Review of Revolution

wiles_revolutionstar2 Revolution [Sixties Trilogy]
by Deborah Wiles
Intermediate, Middle School     Scholastic     538 pp.
5/14     978-0-545-10607-8     $19.99
e-book ed. 978-0-545-63400-7     $19.99

Invaders arrive by the hundreds, making all in their path uneasy. Life as everyone knows it is about to change. Some join their ranks; others fight back. H. G. Wells’s War of the Worlds? No, it is 1964, Freedom Summer, in Greenwood, Mississippi, and civil rights volunteers who come South to help black residents register to vote are, indeed, seen as invaders. In this sequel to Countdown (rev. 5/10), twelve-year-old Sunny Fairchild (who is white) tells of a town turned upside-down, in need of change but resistant to it. Sunny finds a mother figure in Jo Ellen Chapman, a character introduced in Countdown, now a member of the Student Nonviolent Coordinating Committee (SNCC). This second volume continues the documentary novel format, with all manner of documents — photographs, essays, presidential race slogans, song lyrics, and quotations — interspersed with Sunny’s first-person narrative and occasional chapters narrated by Raymond Bullis, a black teen who may just be the next Willie Mays.
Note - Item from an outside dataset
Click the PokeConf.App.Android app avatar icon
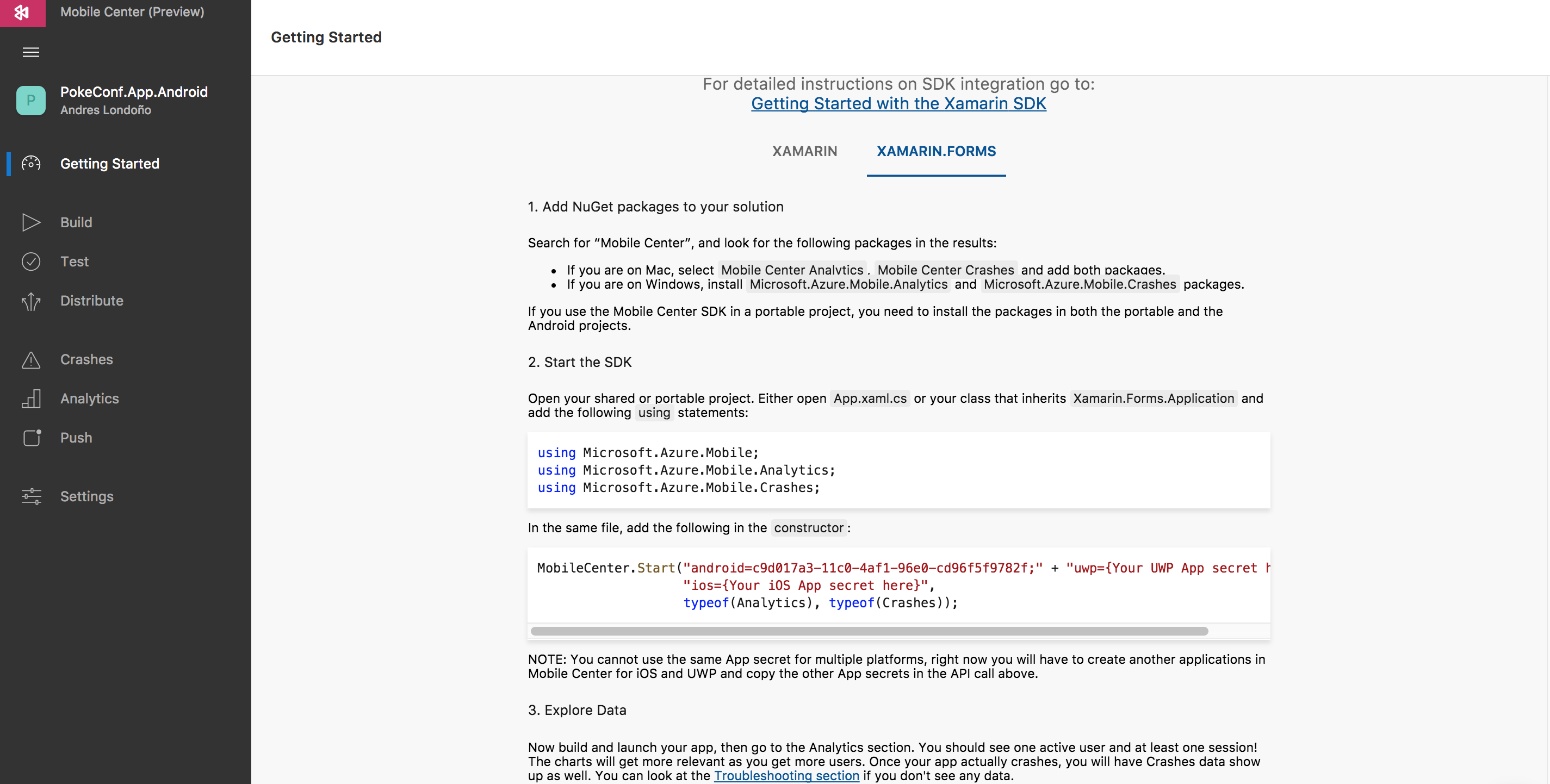The width and height of the screenshot is (1550, 784). pyautogui.click(x=30, y=101)
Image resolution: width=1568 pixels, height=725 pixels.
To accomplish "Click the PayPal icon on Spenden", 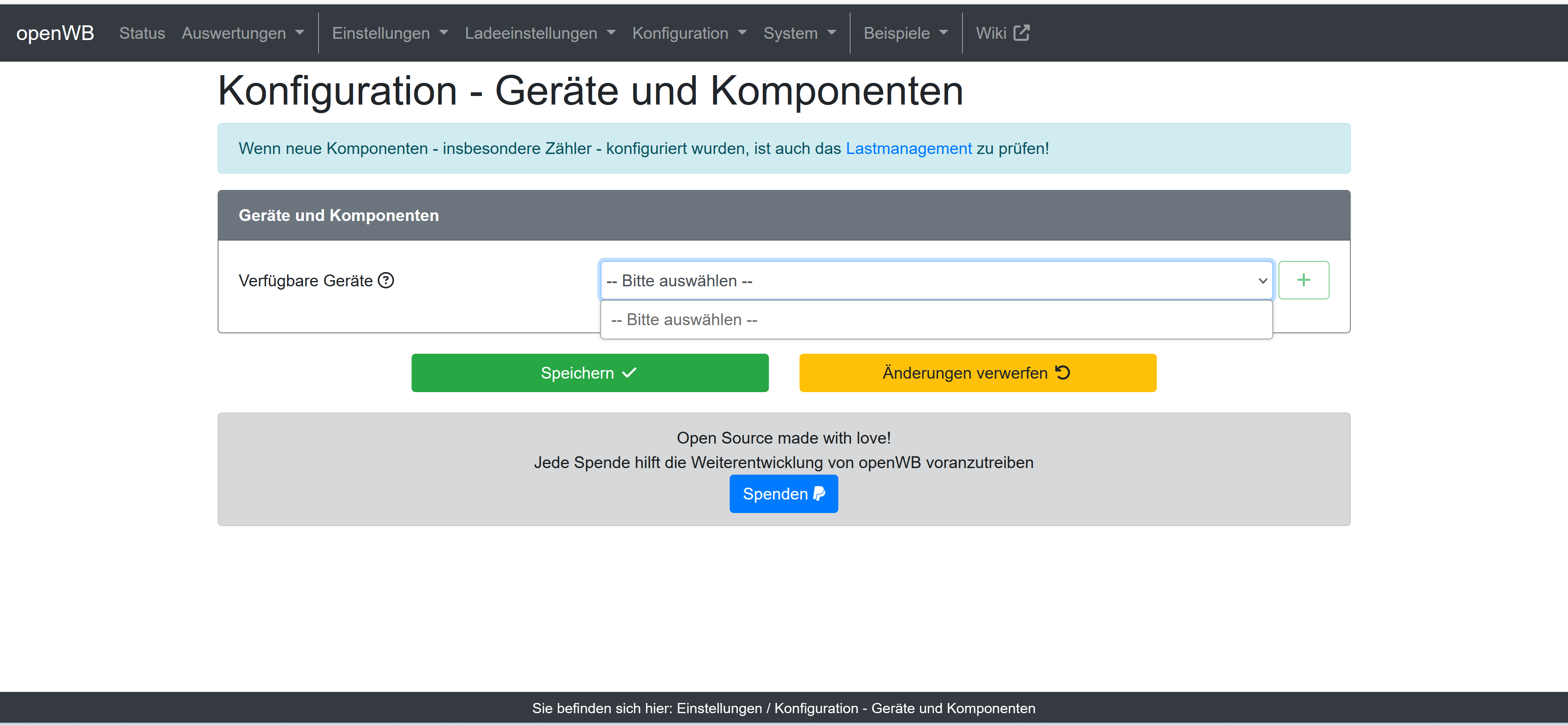I will (x=819, y=494).
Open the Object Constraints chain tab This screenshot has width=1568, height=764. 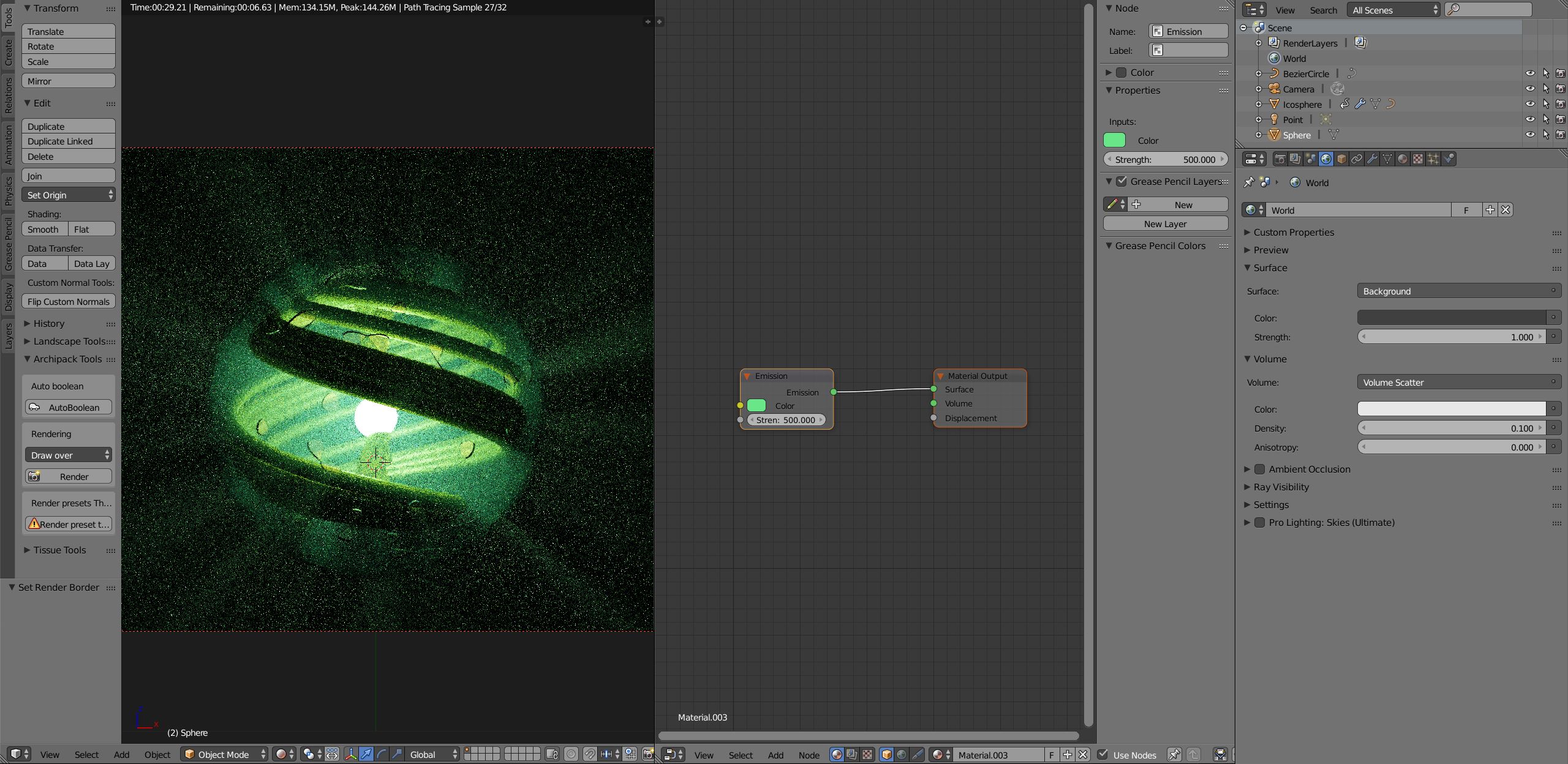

It’s an ambitious, heady endeavor that succeeds wonderfully in capturing the atmosphere of that pivotal and eventful summer, with the documents offering a broader context. SNCC, the Klan, the Citizens’ Council, the FBI, and everyday people play their parts, and no one is left unchanged. An author’s note and a solid bibliography round out this innovative work commemorating the fiftieth anniversary of Freedom Summer.

Dean Schneider
Dean Schneider teaches seventh and eighth grades at the Ensworth School in Nashville, Tennessee.